Diversity committees for Health and Human Services can celebrate food from around the world.

They can bring in Polynesian dancers for a program on Pacific Rim and Asian cultures.

They can talk about Mardi Gras, black history and the Chinese New Year.

But they cannot provide any information that relates to people who are gay.

In fact, state HHS leaders recently ordered a Lincoln-based diversity committee to remove one speaker from an informational forum focusing on family diversity because the woman was in a same-sex partnership.

Forum speakers included a grandmother raising her grandchildren, blind parents and a foster parent — and a parent whose family included three races, adopted foster care children from a previous marriage, a special needs child and same sex parenting.

The team was told to remove the speaker involved in same-sex parenting from the lineup, even though the agency policy statement says the team should promote and encourage the appreciation of human diversity in the workplace and communities served by HHS, said Cathy Kingery, diversity committee co-chairwoman.

The forum was neither condoning nor condemning gay life but simply recognizing its existence and the special circumstances families may encounter, Kingery said in an e-mail description of the issue.

The administration was unwilling to waiver, she said.

HHS administrators say the diversity team strayed from agency guidelines that limit diversity issues to groups protected under federal law.

They include race, religion, national origin, gender and handicaps, but not sexual orientation, said HHS spokeswoman Kathie Osterman.

“All of our programs are tied to state or federal law. This is no different,” she said.

But Kingery said the committee, which serves employees in central administration in Lincoln, didn’t  know about that guideline. The mission statement and goals for diversity committees are broad — to recognize and value all individuals, she said.

She said committee members were aware that previous diversity committees had been told they couldn’t discuss same-sex issues, but they had seen nothing in writing.

Concerned they were being asked to discriminate when their goal was to recognize and encourage appreciation of diversity, 11 of 18 committee members, including the two co-chairmen, resigned, she said.

After reporters began inquiring on Friday about the guidelines limiting diversity issues, HHS system CEO Chris Peterson said she wanted to meet with committee members.

Peterson said she didn’t know if she would lift the restrictions, but she wants to talk with them about what they see as the role of the diversity committees.  

“I’m open to their expectations, to see if that fits in with our diversity policy,” she said.

Kingery said she and others would be happy to talk with Peterson, and she might be willing to rejoin the group if members had the right to discuss any diversity issue.

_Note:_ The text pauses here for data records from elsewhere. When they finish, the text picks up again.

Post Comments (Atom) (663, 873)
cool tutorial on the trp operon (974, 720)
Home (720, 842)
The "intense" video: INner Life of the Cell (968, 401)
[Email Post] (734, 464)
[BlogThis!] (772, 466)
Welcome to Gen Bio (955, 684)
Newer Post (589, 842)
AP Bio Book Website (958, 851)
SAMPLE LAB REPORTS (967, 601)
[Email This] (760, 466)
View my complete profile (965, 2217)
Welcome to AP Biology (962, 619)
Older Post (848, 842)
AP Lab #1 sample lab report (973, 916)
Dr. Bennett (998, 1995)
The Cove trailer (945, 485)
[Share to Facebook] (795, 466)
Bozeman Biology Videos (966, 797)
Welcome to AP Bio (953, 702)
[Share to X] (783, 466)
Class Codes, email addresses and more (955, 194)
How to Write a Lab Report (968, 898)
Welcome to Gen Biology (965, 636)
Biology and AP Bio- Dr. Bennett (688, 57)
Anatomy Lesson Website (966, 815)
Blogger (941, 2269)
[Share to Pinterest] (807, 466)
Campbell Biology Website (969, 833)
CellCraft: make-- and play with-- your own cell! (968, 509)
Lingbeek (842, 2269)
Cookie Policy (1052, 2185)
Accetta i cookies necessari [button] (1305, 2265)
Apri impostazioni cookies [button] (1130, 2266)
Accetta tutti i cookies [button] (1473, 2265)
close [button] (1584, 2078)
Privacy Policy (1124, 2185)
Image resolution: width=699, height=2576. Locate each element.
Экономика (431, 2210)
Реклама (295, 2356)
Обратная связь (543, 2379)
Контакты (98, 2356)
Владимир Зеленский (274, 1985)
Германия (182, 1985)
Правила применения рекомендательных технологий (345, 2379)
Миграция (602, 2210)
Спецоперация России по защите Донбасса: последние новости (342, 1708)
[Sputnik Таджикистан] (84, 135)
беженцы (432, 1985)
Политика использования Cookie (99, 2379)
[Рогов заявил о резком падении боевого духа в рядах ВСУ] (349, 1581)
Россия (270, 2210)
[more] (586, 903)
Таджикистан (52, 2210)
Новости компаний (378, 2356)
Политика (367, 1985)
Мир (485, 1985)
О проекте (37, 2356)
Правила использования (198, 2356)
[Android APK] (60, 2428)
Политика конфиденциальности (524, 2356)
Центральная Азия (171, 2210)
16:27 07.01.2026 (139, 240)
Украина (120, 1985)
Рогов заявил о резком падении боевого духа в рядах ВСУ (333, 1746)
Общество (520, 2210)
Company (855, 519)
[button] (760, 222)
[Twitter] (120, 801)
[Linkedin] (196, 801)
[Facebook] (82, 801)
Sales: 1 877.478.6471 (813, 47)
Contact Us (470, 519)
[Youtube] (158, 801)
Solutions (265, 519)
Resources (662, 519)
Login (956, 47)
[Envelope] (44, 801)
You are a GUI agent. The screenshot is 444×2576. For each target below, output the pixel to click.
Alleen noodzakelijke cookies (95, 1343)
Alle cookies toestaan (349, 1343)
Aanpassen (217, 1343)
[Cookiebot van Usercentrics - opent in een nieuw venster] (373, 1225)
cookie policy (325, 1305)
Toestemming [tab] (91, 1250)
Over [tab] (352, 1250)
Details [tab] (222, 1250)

“But I’m not willing to just give lip service to diversity. We can’t blatantly discriminate against one group of people just because the administration doesn’t want us to acknowledge they exist.”

In answer to questions, Peterson said the guideline was not established to avoid political controversy but to provide a way of managing programs. She also said the agency does not discriminate against employees because they are gay,

The guideline, established in 2002, about the same time the HHS system was formed, applies to 16 diversity teams operating in HHS workplaces across the state, she said.

The committees, made up of volunteer employees and started in 1995, “have done wonderful programs and really enhanced employees’ understanding of different issues,” Osterman said.

HHS also has a long-standing administrative memorandum that says the agency won’t place children with unrelated, unmarried adults. It was put into place in 1995 by then-Gov. Ben Nelson.